Ways of reducing the stigma of infertility: Views of infertile women and their herbalists

Dorcas Ofosu-Budu, Vilma Hänninen


Infertility has debilitating effects on couples, especially for women and in pronatalist cultures. This study explored ways of reducing stigma from infertility in Ghana. Thirty infertile married women were interviewed: 15 each from the North-East and Ashanti regions. Ten herbalists were interviewed: five from the North-East, two from the Ashanti, and three from the Greater Accra, regions. A semi-structured protocol was used. A phenomenological study design was employed to explore experiences and views and thematic analysis was used: coding and analysing all this data, to identify themes. Ways of reducing stigma were suggested at different levels: society, community members, herbalists, and infertile women.

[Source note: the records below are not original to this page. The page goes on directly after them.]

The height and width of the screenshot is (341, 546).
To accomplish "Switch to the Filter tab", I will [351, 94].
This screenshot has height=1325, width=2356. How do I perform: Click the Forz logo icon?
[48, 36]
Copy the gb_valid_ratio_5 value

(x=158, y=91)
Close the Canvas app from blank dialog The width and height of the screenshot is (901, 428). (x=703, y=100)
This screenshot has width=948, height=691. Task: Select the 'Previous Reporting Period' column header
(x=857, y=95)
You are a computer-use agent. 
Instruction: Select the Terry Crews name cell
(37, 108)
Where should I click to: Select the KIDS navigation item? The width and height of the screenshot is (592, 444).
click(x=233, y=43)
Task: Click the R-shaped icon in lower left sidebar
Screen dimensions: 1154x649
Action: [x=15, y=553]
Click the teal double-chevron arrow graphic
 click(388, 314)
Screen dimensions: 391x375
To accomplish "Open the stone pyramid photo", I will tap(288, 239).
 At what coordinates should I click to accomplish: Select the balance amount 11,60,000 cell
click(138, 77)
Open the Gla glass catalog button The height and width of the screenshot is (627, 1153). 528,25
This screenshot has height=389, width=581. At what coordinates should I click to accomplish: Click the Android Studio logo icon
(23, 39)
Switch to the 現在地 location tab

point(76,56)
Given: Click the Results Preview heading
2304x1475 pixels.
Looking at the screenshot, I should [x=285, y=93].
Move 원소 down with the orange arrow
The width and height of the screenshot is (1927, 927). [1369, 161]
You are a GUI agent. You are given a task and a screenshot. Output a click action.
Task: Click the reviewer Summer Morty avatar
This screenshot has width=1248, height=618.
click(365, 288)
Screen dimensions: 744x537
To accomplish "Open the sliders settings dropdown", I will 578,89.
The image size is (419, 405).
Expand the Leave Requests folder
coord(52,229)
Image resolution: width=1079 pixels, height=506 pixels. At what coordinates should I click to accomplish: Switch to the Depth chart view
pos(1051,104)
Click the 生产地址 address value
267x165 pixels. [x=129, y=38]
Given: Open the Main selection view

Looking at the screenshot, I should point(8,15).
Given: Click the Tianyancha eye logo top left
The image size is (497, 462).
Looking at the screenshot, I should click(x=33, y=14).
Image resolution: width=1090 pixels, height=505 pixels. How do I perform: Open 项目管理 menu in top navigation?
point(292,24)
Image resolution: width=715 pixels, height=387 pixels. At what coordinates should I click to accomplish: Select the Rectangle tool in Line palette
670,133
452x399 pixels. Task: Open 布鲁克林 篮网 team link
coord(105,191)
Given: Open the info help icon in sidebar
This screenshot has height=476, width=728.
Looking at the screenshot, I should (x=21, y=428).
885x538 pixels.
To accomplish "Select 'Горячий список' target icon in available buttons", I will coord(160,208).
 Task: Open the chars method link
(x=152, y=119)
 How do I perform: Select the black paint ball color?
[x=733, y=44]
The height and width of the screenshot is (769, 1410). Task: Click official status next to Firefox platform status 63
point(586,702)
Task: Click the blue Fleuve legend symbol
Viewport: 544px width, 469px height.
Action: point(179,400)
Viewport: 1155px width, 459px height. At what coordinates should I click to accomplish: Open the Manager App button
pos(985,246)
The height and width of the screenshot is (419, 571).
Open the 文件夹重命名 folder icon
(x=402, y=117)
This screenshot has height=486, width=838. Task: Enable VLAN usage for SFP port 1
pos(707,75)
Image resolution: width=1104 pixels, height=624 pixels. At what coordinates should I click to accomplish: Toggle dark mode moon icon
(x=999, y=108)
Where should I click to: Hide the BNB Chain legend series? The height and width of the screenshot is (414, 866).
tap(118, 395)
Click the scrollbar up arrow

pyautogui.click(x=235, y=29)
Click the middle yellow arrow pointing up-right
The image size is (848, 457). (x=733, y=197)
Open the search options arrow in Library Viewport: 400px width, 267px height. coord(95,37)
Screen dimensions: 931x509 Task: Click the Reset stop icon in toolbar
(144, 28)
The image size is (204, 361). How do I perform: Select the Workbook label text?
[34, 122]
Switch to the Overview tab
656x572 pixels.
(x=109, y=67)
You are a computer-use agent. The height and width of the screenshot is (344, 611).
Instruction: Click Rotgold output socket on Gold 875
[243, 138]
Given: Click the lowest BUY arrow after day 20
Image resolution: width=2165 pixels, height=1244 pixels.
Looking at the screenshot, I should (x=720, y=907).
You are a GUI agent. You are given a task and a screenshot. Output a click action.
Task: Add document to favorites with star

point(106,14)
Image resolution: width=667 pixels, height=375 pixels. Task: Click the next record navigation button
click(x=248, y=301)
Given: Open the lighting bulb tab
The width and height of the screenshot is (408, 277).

The women and herbalists suggested that public education was necessary to avoid certain misconceptions about childlessness such as wombs being removed spiritually by others due to jealousy or envy. They stated that the community can be sensitized to the effects of stigma such as perceiving victims as cursed and useless. Women in the North-East region suggested they should be empowered and assisted financially to establish their own businesses. All the herbalists pledged their unflinching support for comprehensive public education and expressed their readiness to partake in the campaign to curb the stigma. Most Ghanaians have limited knowledge of the causes of infertility, resulting in stigmatization.  Most people do not know that infertility has some unexplained or natural causes and, therefore, attribute all causes to spirits, abortions, or both. It is essential that communities are educated on the causes and treatment of infertility as well as on how they can support such women and help improve their well-being. (Afr J Reprod Health 2021; 25[2]: 110-119).